# [Données disponibles]
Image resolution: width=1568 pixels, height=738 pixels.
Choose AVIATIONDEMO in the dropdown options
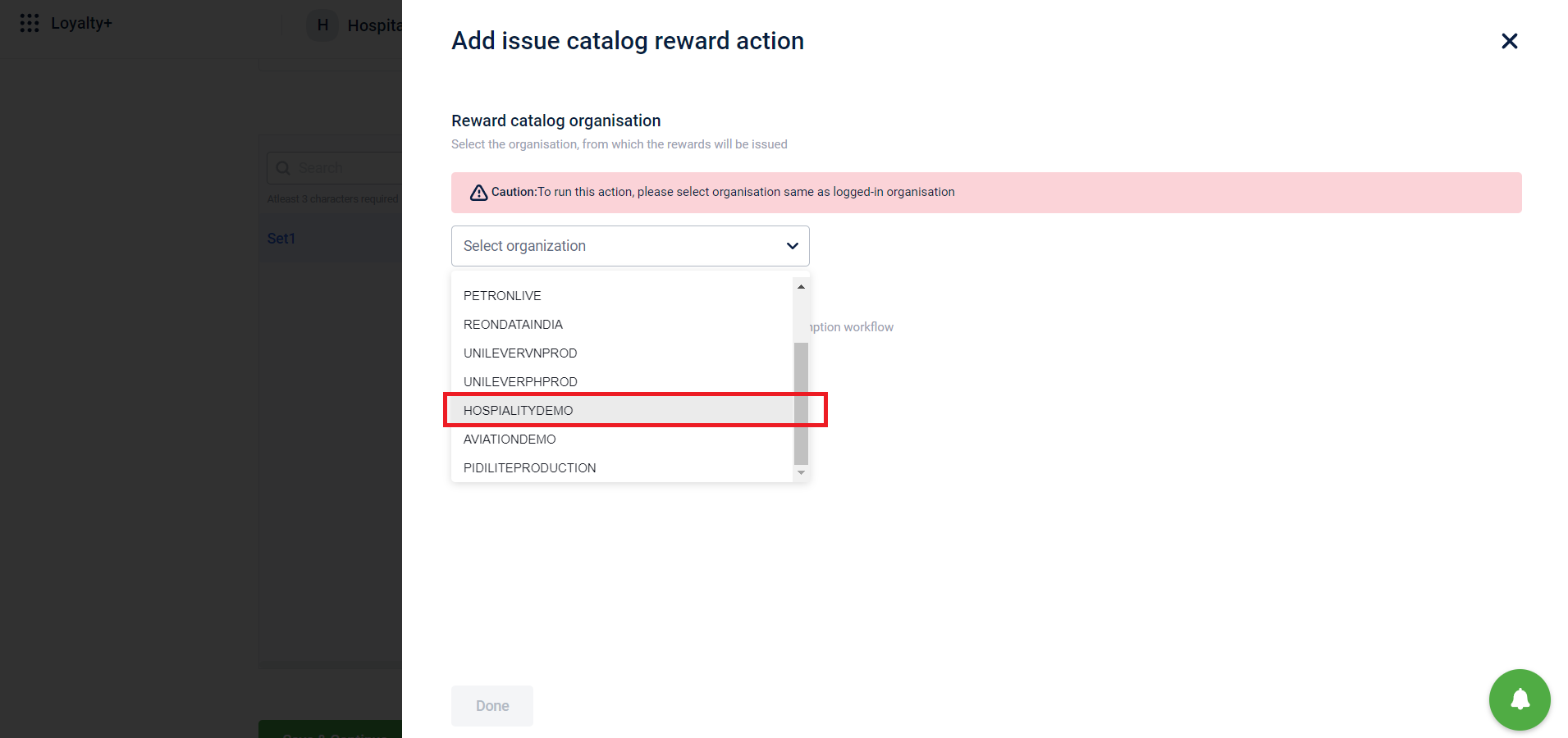pos(509,439)
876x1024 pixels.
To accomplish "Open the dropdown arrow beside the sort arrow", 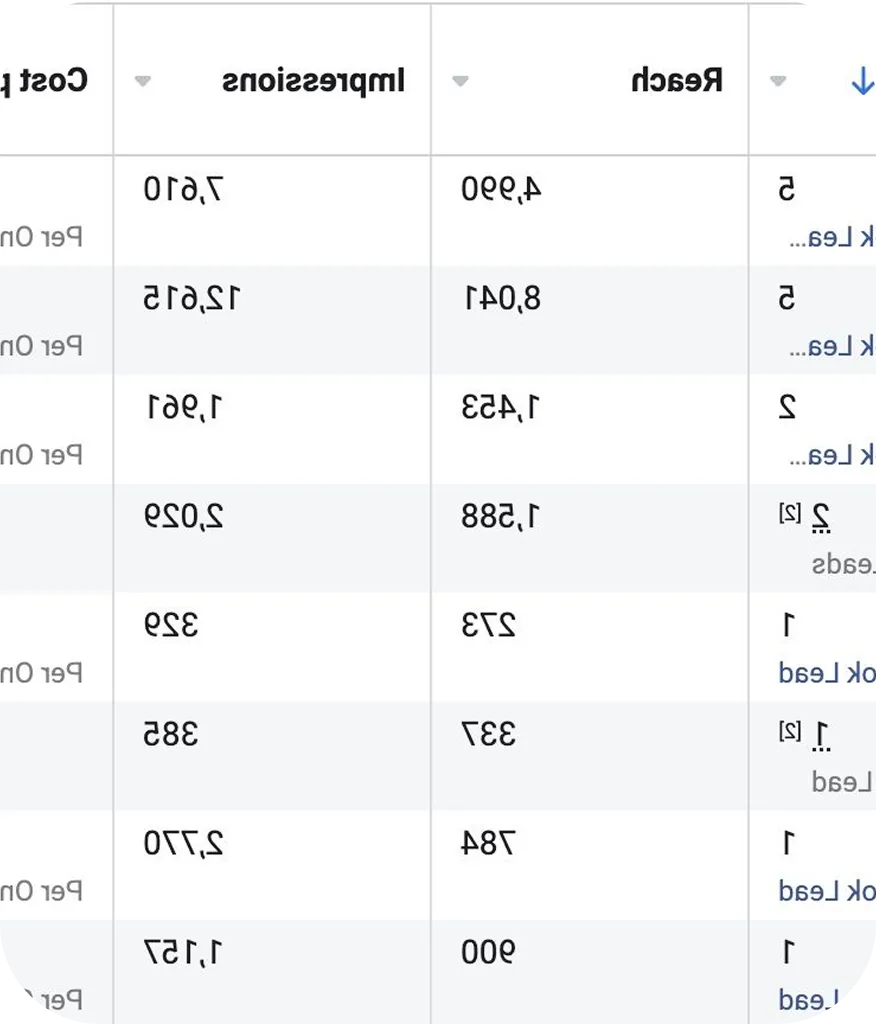I will [778, 81].
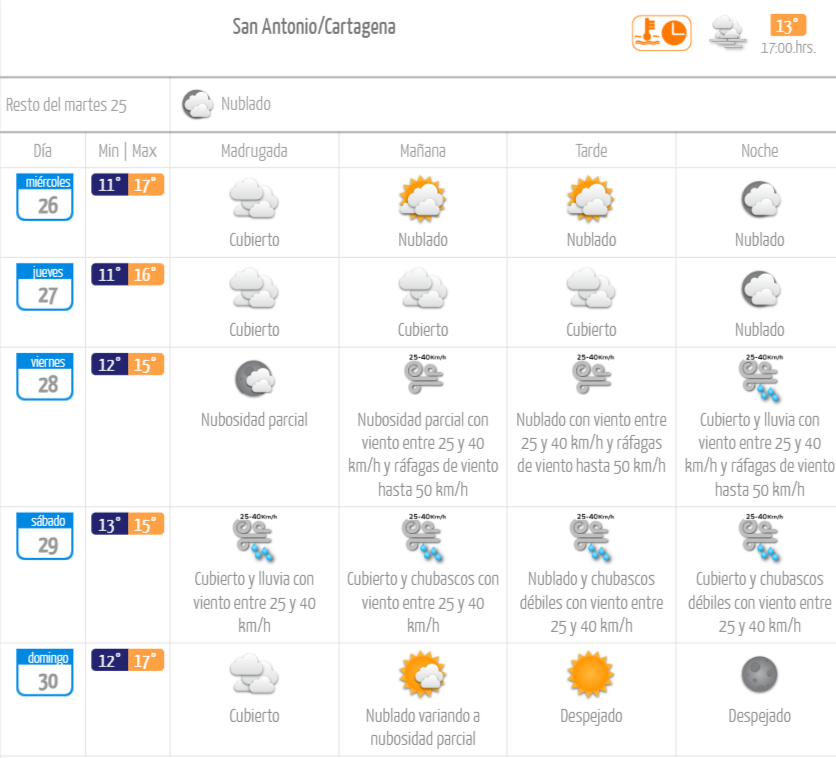Click the fog icon beside the current temperature
The width and height of the screenshot is (836, 758).
tap(727, 32)
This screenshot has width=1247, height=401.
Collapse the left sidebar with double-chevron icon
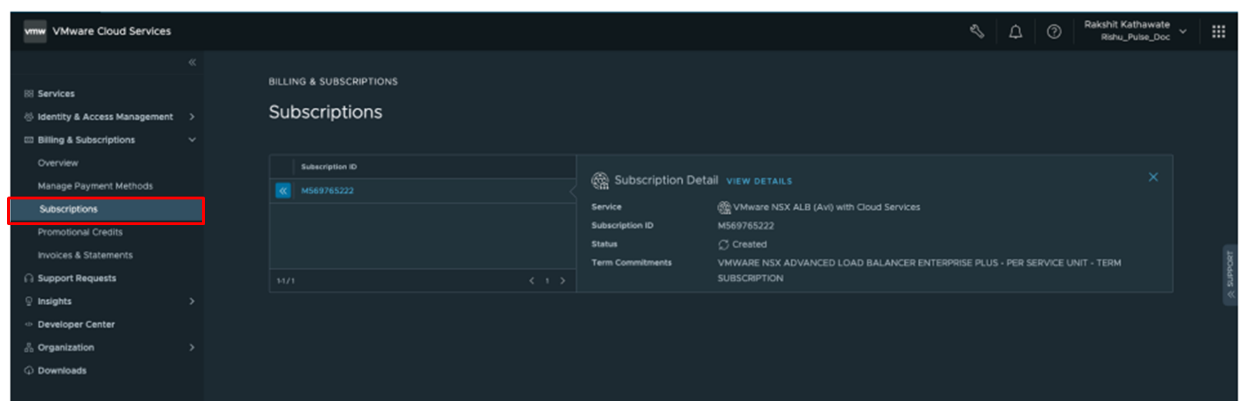(x=192, y=63)
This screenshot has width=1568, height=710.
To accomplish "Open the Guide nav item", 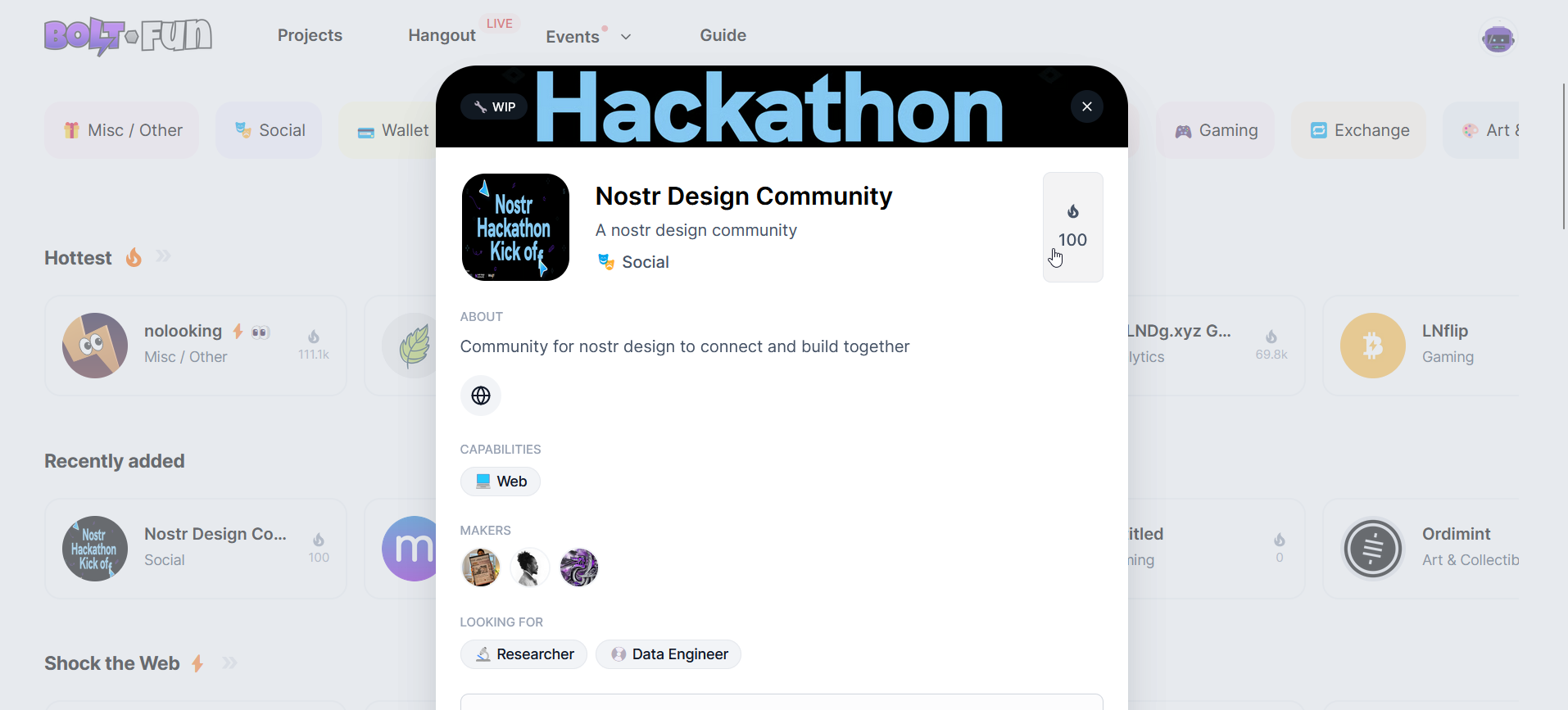I will pos(723,35).
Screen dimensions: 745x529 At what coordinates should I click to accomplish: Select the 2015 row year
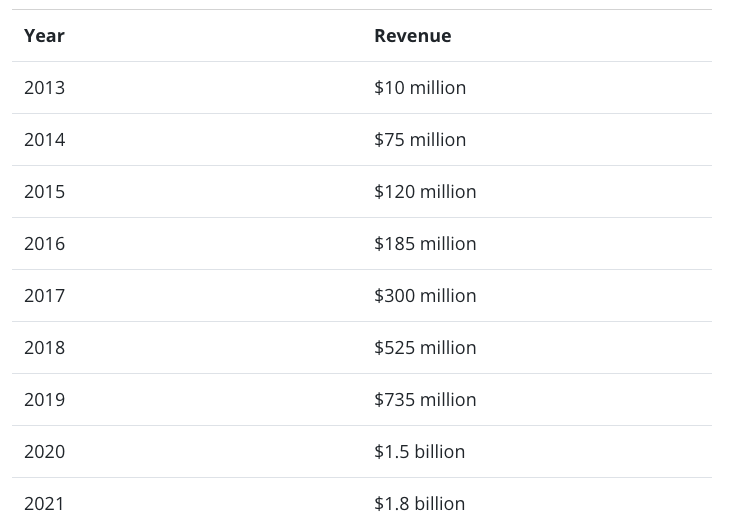click(44, 192)
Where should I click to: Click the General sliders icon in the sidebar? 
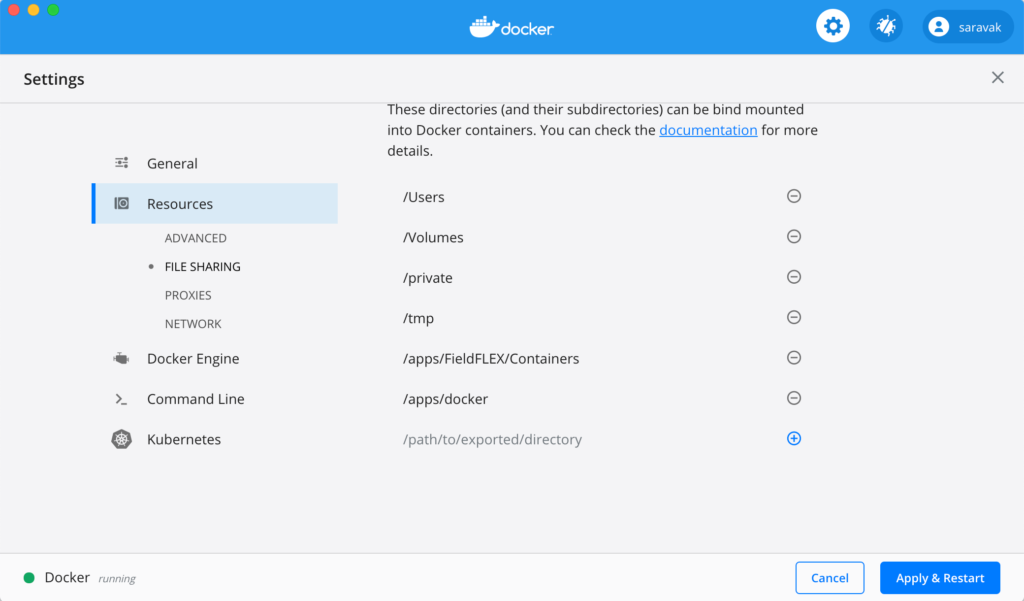pos(121,163)
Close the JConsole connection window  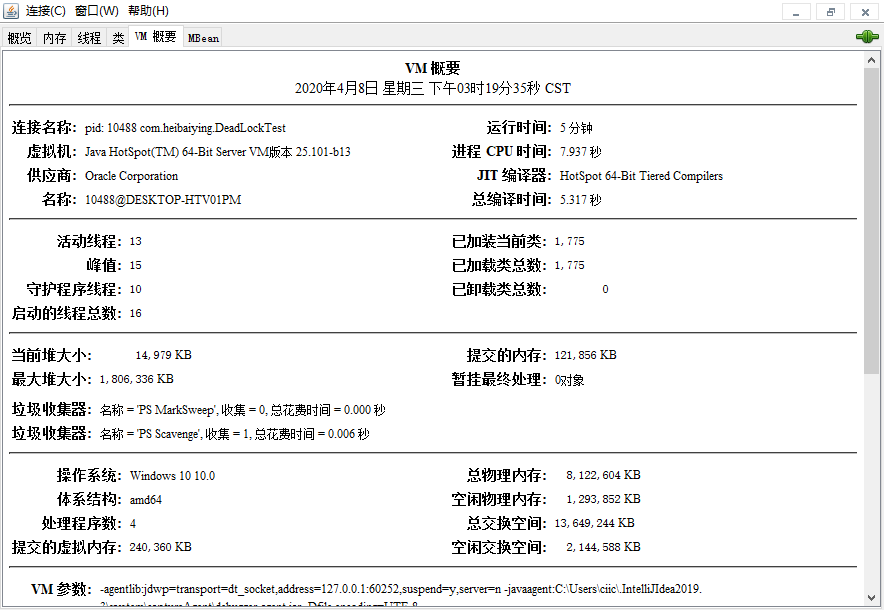pos(864,11)
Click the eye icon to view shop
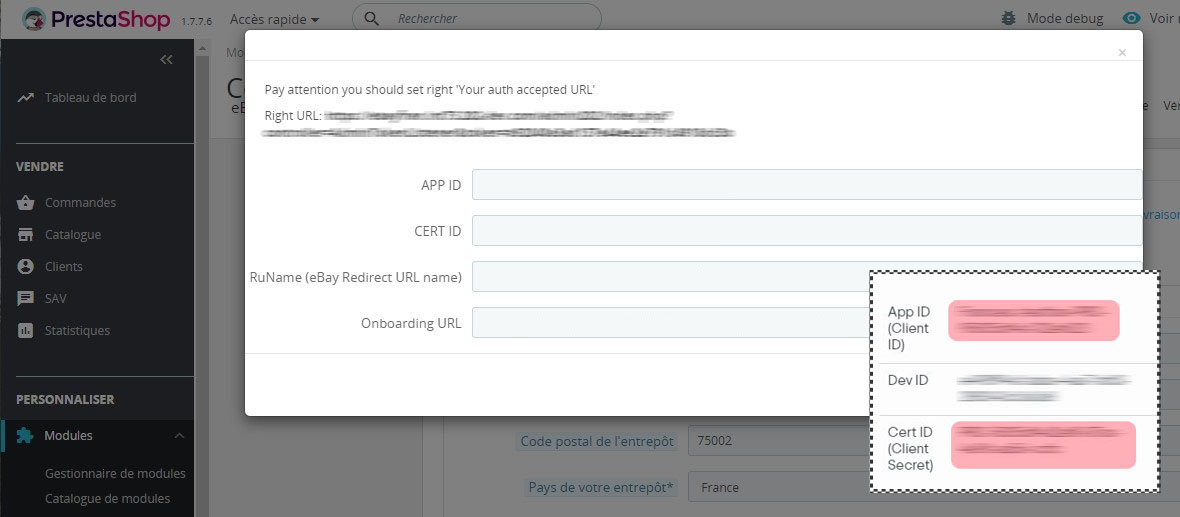This screenshot has height=517, width=1180. [1132, 18]
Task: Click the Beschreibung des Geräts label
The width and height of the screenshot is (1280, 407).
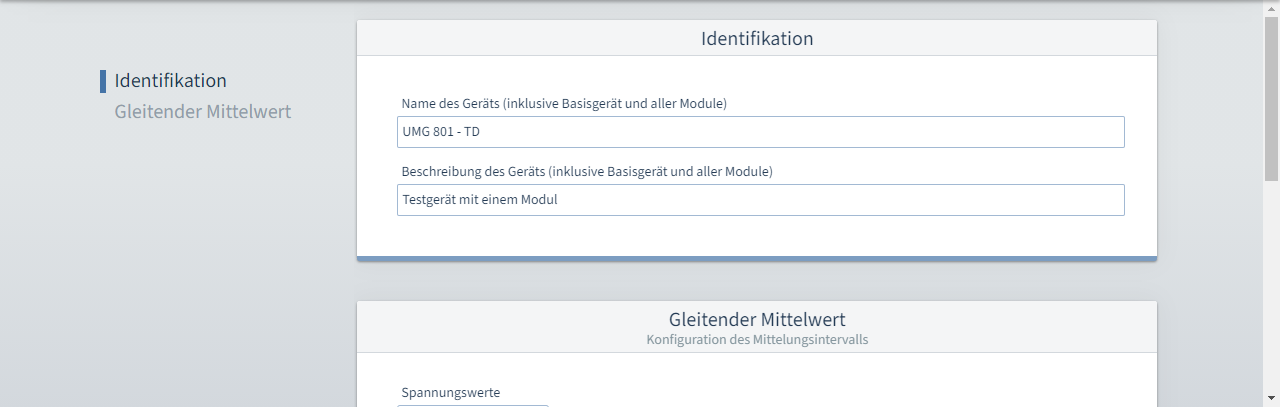Action: [x=587, y=172]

# [Votre objectif]
Modifie le passage qui va de la ligne contenant « Click the eye icon to view shop » jusqu'à la fin des enregistrements en remplaçant « eye » par « magnifier », sans rien changer d'autre. Recopie ce passage ainsi modifié en laissant les images de côté.

# [Réponse attendue]
Click the magnifier icon to view shop
This screenshot has height=517, width=1180. [1132, 18]
Task: Click the Beschreibung des Geräts label
The width and height of the screenshot is (1280, 407).
Action: [x=587, y=172]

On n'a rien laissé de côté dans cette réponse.